> Problem to work on: What is needed is every line of the material that contains "using".

> Listed records:
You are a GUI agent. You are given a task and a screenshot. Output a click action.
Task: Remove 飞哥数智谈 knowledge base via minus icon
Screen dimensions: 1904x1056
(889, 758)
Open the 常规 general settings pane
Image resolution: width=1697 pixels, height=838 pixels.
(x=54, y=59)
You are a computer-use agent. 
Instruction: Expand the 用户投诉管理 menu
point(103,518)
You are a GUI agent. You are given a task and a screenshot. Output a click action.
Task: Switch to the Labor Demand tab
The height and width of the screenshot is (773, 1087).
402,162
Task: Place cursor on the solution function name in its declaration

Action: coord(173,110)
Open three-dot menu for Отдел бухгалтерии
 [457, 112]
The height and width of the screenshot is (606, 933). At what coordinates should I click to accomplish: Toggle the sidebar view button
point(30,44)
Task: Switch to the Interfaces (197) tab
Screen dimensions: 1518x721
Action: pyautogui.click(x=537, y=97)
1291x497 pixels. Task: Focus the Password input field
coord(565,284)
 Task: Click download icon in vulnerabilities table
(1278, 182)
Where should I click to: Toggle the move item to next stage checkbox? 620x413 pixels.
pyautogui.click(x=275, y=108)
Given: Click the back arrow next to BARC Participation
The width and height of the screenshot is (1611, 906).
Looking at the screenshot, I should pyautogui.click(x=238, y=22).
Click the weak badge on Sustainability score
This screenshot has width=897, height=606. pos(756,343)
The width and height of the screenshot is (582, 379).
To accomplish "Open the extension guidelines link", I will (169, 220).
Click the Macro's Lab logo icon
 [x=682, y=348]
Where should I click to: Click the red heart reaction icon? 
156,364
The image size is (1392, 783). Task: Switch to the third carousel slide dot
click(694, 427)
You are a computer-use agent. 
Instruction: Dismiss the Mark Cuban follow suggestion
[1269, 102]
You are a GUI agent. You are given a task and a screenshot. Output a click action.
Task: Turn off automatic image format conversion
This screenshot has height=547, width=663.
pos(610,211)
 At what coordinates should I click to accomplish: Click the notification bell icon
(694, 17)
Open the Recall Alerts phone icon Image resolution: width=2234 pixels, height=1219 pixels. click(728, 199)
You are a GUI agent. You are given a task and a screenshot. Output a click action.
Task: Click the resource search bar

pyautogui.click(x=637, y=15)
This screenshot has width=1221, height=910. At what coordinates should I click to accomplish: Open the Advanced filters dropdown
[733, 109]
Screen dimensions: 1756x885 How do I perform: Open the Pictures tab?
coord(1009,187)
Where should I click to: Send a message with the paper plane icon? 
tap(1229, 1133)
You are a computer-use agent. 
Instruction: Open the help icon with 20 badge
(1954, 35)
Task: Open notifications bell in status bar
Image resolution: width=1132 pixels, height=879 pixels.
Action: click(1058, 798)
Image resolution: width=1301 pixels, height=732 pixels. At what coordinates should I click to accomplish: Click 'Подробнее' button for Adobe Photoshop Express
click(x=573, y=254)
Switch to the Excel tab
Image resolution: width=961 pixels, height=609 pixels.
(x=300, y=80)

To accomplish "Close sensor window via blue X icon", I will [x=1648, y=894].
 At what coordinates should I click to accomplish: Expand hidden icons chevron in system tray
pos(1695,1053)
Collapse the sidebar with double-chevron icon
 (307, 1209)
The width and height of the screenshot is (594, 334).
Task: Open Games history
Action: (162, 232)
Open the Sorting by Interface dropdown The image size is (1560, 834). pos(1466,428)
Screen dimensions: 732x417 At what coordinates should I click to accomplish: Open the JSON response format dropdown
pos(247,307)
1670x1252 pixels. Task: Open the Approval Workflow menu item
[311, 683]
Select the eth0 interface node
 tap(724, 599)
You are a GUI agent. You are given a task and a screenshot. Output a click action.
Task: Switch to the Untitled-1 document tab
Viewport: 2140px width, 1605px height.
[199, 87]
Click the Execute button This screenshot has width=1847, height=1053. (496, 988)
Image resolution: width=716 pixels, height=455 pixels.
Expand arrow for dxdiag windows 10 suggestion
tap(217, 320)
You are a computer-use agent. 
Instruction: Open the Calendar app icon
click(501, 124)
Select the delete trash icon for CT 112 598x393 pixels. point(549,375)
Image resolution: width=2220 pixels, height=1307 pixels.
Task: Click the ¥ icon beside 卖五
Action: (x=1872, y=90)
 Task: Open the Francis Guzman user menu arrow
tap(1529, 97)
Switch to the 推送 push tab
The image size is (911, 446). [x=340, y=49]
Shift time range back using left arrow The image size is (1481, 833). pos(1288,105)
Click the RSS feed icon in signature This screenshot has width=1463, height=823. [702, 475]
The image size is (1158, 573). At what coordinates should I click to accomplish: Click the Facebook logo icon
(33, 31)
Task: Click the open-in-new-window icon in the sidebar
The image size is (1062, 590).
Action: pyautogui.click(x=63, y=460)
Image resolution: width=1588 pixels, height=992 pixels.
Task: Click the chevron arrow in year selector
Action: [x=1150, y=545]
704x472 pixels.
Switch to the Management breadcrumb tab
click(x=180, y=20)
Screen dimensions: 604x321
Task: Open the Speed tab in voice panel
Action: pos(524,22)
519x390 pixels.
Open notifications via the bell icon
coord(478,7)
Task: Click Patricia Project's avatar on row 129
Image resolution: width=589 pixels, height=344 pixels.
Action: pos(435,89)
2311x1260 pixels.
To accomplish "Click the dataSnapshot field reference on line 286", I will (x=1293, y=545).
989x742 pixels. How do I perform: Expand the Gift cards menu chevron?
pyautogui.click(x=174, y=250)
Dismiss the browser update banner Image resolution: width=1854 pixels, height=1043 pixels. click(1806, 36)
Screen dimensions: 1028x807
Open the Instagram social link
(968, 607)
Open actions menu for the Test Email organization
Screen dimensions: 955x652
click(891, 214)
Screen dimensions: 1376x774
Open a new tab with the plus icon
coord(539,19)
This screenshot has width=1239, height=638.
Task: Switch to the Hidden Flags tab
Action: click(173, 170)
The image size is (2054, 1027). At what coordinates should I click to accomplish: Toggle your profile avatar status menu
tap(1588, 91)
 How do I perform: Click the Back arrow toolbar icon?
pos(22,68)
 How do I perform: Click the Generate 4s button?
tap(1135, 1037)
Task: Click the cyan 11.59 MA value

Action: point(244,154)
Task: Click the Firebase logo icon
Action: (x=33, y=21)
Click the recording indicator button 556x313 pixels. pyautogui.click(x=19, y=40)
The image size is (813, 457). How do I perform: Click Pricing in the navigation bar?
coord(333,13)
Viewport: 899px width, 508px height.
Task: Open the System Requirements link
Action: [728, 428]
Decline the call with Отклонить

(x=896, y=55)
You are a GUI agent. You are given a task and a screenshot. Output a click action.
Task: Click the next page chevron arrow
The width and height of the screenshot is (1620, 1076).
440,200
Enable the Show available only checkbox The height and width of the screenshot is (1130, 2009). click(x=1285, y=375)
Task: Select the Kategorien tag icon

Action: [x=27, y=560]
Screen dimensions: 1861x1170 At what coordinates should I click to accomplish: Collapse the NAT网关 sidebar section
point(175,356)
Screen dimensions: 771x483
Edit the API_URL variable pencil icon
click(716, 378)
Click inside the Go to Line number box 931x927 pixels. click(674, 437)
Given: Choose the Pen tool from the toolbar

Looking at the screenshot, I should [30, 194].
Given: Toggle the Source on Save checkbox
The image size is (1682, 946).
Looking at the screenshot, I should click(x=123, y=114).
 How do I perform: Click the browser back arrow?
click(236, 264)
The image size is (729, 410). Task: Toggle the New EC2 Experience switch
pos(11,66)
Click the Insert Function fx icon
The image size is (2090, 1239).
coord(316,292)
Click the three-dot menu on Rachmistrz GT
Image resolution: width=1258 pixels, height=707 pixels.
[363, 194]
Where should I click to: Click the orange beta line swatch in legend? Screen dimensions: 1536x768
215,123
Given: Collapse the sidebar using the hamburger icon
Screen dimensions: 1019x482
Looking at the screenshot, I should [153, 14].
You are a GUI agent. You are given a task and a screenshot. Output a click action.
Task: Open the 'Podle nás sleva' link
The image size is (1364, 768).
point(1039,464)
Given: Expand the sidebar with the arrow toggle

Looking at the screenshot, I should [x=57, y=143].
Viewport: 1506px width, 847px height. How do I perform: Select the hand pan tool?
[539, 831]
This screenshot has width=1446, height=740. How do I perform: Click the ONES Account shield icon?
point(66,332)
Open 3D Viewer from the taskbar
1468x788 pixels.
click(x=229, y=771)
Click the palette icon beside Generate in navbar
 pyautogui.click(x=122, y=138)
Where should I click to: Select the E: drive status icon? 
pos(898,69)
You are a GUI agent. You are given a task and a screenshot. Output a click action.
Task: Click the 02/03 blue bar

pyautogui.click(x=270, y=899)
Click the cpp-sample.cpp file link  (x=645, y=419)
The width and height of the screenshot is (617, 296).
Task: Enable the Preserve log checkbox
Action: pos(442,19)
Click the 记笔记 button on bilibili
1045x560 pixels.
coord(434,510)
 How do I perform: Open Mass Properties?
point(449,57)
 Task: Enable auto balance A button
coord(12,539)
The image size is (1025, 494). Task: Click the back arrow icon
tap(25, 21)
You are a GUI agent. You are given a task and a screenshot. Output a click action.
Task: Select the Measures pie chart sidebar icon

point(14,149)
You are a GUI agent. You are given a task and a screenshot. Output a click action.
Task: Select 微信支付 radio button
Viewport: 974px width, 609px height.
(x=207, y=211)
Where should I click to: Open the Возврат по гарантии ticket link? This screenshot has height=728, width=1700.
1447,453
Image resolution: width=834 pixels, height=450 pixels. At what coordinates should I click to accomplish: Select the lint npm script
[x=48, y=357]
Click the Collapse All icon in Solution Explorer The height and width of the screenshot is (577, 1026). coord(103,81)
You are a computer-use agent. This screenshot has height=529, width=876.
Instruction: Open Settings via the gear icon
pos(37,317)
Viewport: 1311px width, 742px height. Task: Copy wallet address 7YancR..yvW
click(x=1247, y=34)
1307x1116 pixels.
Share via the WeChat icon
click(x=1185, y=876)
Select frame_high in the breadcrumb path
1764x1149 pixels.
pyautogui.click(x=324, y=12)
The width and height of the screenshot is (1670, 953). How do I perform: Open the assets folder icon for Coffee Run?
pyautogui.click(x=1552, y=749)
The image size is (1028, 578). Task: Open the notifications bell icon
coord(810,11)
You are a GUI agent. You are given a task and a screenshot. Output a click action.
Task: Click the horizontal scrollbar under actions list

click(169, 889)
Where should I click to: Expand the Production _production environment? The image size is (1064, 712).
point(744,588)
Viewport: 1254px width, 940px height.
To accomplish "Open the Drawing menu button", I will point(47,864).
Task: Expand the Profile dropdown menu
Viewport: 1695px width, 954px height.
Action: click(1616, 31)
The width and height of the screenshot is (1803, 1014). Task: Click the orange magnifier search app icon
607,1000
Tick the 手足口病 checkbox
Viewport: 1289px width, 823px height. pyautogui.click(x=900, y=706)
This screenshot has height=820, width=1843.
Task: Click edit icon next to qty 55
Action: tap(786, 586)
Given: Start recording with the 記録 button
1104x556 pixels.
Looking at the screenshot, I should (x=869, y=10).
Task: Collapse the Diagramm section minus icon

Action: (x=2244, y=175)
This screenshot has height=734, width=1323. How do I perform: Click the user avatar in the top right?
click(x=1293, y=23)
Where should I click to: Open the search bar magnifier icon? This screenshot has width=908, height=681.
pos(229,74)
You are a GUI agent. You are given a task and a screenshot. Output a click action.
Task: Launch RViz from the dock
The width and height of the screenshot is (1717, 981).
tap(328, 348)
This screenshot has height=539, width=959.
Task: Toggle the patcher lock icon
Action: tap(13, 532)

> Solution for this task:
Shift time range back using left arrow The image size is (1481, 833). pos(1288,105)
Given: Collapse the sidebar using the hamburger icon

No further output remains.